На чёрный хлеб, испечённый из ржаной муки, привезённой курским купцом, действительно, накинулись многие. Особенно — на фоне ограничения хлебной нормы, введённой из-за скудных запасов пшеничного зерна.

— Наморозим… Где ты холодильник на несколько тонн возьмёшь?

— Всему тебя учить надо! Думаешь, для чего эту яму у второго ангара вырыли, а теперь изнутри досками обшивают? Ледник там будет. Большущий ледник. Тонн пятьдесят льда туда загрузим, чтобы до следующей зимы не растаял, вот тебе и морозильная камера. Причём, работающая без какого-либо электричества.

— И про рыбную мелочь ты «гонишь», — поддержал Барбарина сосед Витьки. — Сразу видно, там, дома, с удочкой не сиживал, а после рыбалки не е… Не мучился, чистя вот такусеньких окуньков. Да если б мне кто сказал, что он с рыбалки принёс десяток плотвичек, длиной двадцать пять — тридцать сантиметров, я бы его посчитал вруном, похлеще барона Мюнхгаузена! Как и хвастающегося полуторакилограммовым окунем.

— Да задрало просто всё это без гарнира жрать! Картошечки бы сейчас жареной… А ещё — гречки с подливкой. Жаль, её больше никогда не будет после того, как последнюю в этих так называемых супах дожрём.
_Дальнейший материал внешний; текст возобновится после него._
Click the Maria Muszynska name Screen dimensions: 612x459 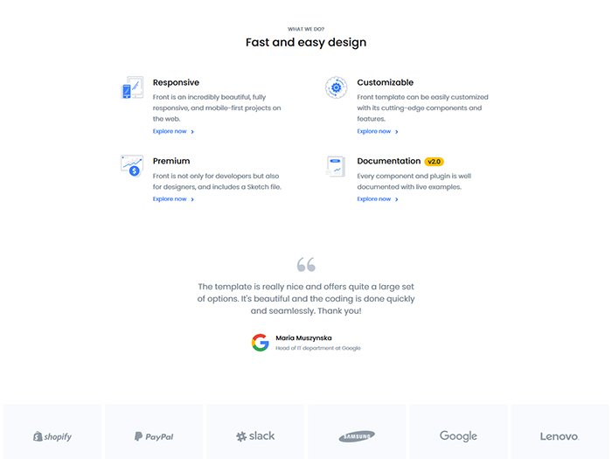click(303, 337)
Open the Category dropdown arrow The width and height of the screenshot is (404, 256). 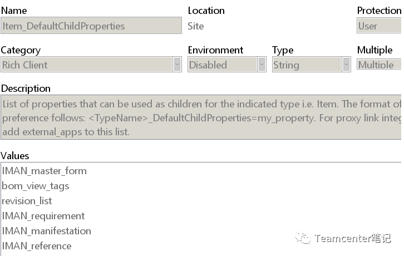pyautogui.click(x=177, y=65)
— Будет гречка, — кивнул Юрий. — Беспалых тут «сидоры» побитых в последний раз монголов перебирал и нашёл мешочек какой-то крупы кило на два. Так Верзила в ней признал зелёную, нежаренную гречку. Так ещё и её по весне высадим.

— У монголов? А разве она не из Греции пришла?

— Может, куда-нибудь и из Греции. А Костя говорит, что как раз монголы из Китая, где её вывели, привезли.

— А на третье у нас что? О, типа-чай с мёдом! Соскучился по сладенькому. А то притомили уже безвкусным пойлом из сена.

Ну, не совсем из сена. Всё-таки, когда чай закончился, взялись перебирать скошенную траву, выбирая из неё то, что можно заваривать. Но всё равно напиток получался… не очень. Да ещё и несладкий. А тут — угодил, угодил курский купчина своими бочонками мёда, с которым и «типа-чай из сена» не таким противным кажется.

А что делать? Никто не ожидал, что так получится, и все они останутся зимовать почти без запасов. Предполагали бы такой оборот, так и крупами бы затарились, и сахаром, и картошкой, и солью. Она пока имеется, но к следующей зиме тоже надо будет добывать «из местных ресурсов». Самое близкое — солёное озеро Эльтон в Заволжье, до которого шестьсот вёрст. Да и монголы там уже. До Сиваша, куда украинские чумаки ездили на волах, на сотню «кэмэ» дальше, как и до костромского Солигалича, где соль ещё даже не начали добывать. А до Галича в Волынском княжестве — и вовсе под тысячу километров будет.

Ох, как много всего надо самим добывать, строить, мастерить! Даже те самые бочки, которые Барбарин собрался чёрной икрой забить. Хорошо, деревообрабатывающие станки есть, на которых можно вЫрезать да выстругать те самые дощечки, из коих потом бочонки собирают, не маяться с рубанком. Липа, как деревенские говорят, на эти бочки идёт? Так нет проблем: её вдоль реки Девица полно растёт. И сосны, лучше всех пород дерева обеспечивающей теплоизоляцию в будущем леднике, навалом на холмах над Доном. Как и дуба, из которого придётся всякие крепкие изделия мастерить. Вроде тележных осей. Из берёзы соорудили полозья монструозных саней, на которых брёвна в городок возят, прицепив эти «санки» к трактору. Прутья орешника сушат, чтобы из них охотничьи луки делать: не жечь же автоматные да ружейные патроны на какого-нибудь зайчишку, которого автоматной пулей на части рвёт, а дробью шкурку портит. Не успеешь оглянуться, как все эти вязаные шапчонки да треухи «армейского типа» заносятся и истреплются, так что придётся на натуральные меха переходить — заячьи, лисьи да волчьи шубы-шапки-варежки шить.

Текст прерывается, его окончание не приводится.